- [EXTRACTED DATA]
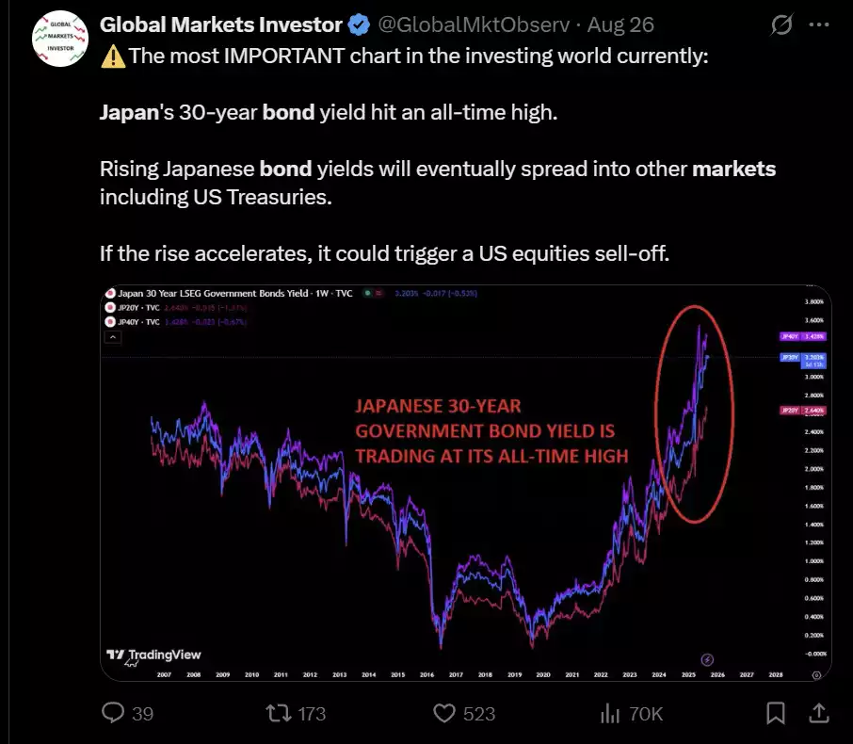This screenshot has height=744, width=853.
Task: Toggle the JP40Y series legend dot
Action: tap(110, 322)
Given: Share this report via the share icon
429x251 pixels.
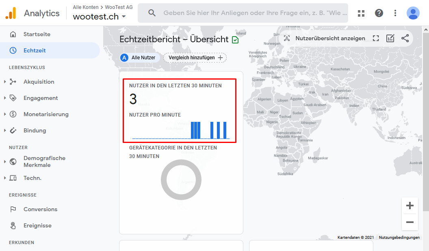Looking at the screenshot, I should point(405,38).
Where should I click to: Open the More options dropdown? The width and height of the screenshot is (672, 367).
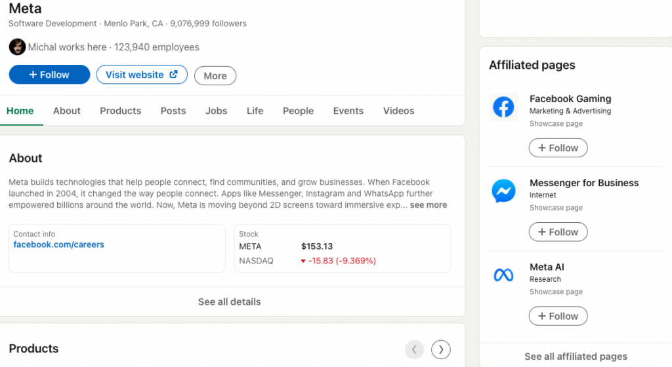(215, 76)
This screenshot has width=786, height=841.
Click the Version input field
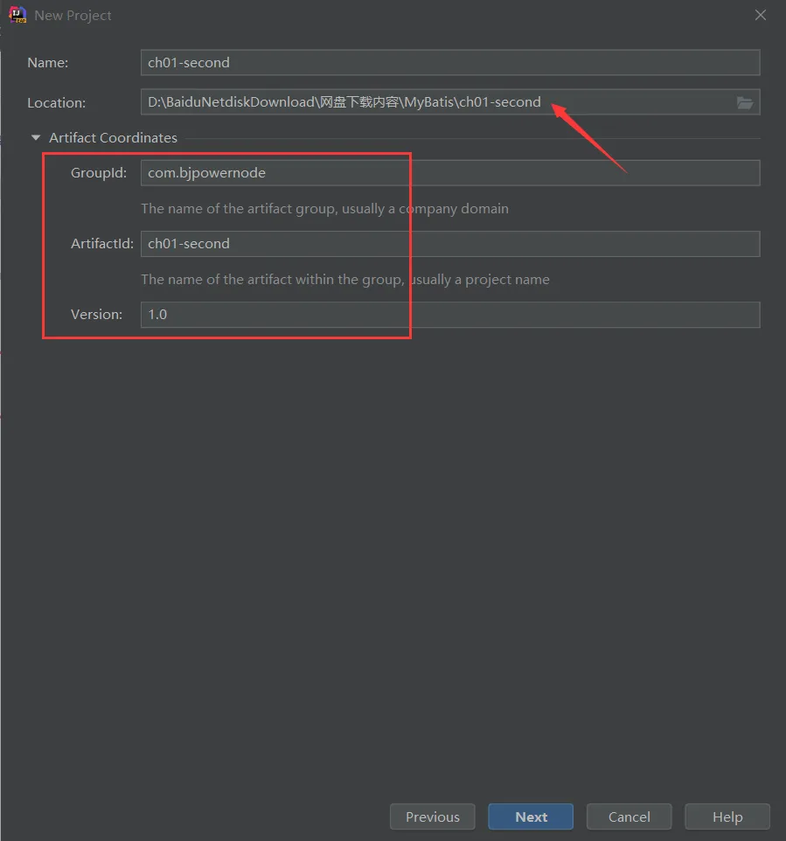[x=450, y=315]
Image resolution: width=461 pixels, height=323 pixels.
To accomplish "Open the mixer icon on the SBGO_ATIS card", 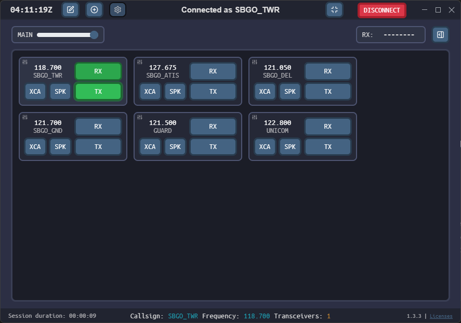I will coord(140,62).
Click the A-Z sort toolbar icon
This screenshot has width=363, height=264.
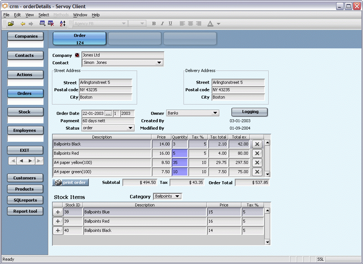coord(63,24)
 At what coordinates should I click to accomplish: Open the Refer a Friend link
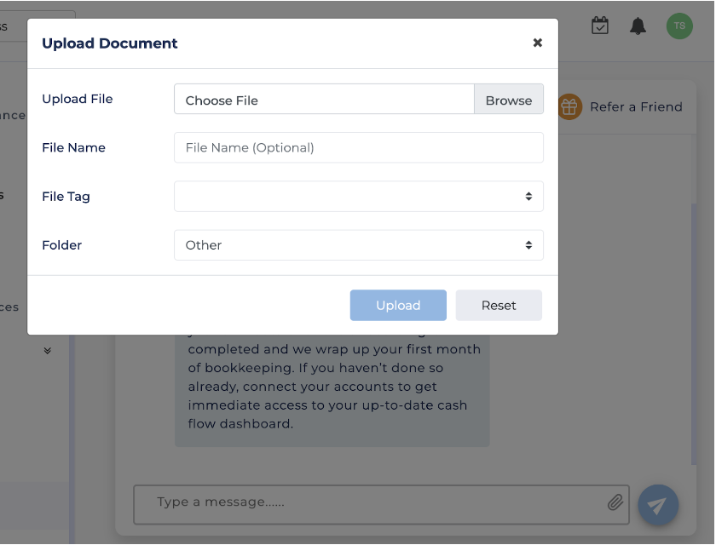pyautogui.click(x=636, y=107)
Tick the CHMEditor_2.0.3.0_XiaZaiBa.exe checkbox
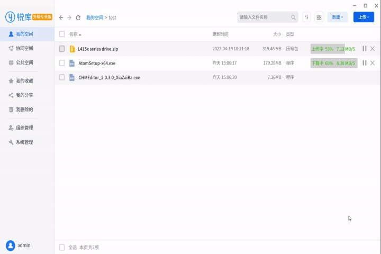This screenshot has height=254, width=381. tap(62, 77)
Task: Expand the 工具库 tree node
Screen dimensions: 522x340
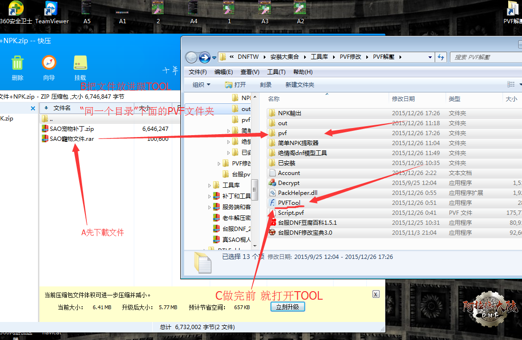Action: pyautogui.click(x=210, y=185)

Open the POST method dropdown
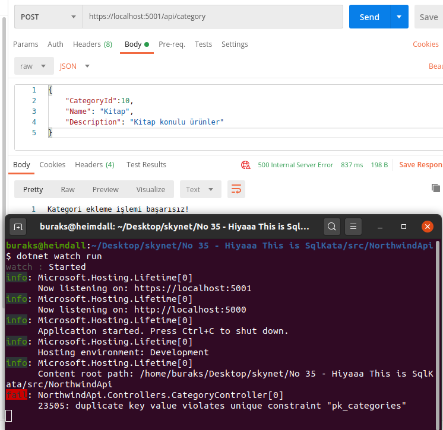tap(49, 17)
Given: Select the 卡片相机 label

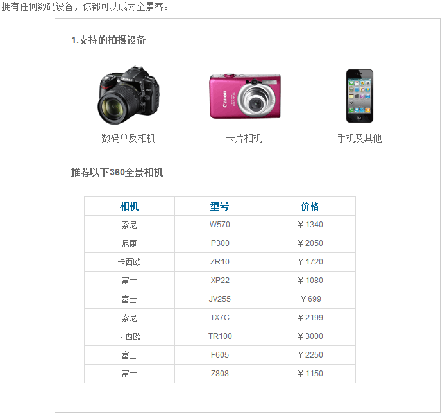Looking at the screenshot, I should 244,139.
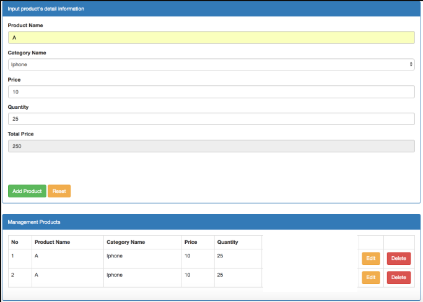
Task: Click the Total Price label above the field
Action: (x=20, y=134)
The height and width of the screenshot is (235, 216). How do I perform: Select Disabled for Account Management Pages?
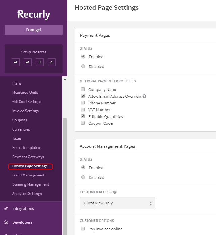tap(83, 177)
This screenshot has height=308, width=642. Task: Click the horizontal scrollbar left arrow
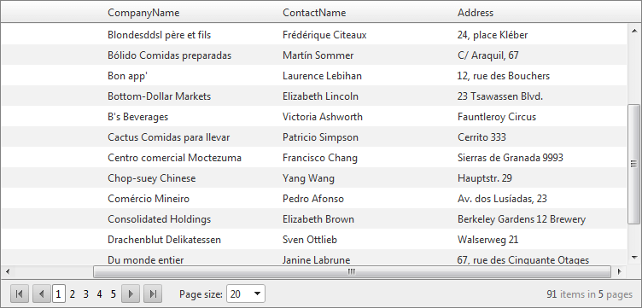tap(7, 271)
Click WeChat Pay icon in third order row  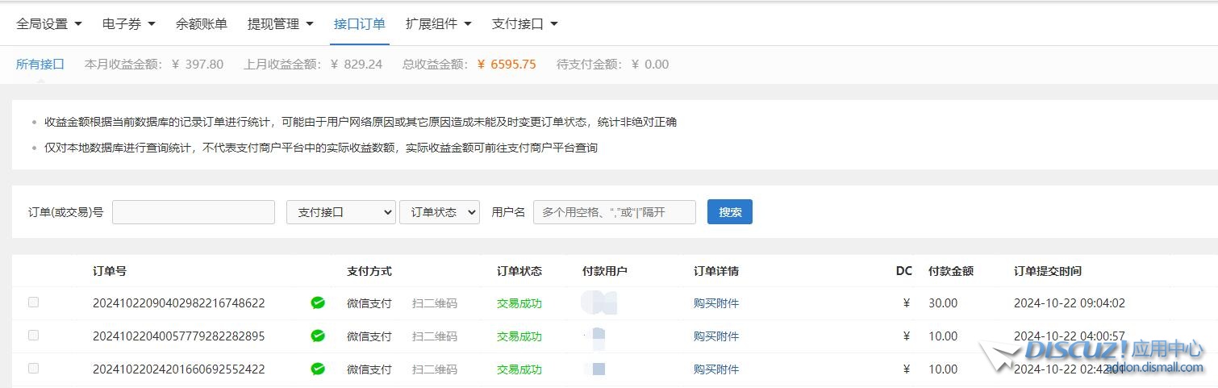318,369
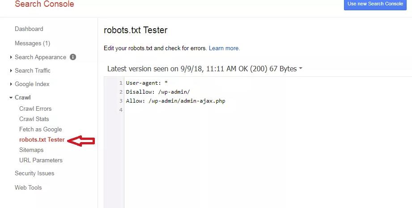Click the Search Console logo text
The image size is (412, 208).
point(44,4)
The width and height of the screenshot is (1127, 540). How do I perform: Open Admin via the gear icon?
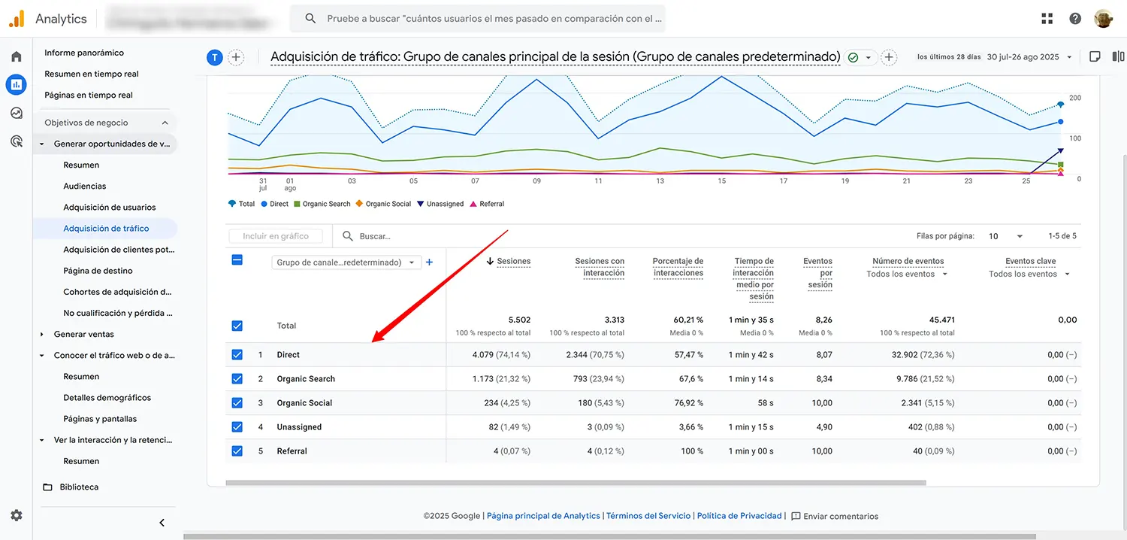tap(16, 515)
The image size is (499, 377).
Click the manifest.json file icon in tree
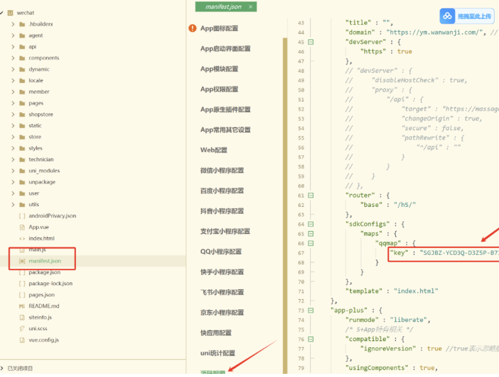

- [WHAT YOU HAVE TO DO] Every line from the one containing "The image size is (499, 377)." to the final line of the records should be duplicated exactly; no picture is to be copied.

- [ANSWER SECTION]
The image size is (499, 377).
Click the manifest.json file icon in tree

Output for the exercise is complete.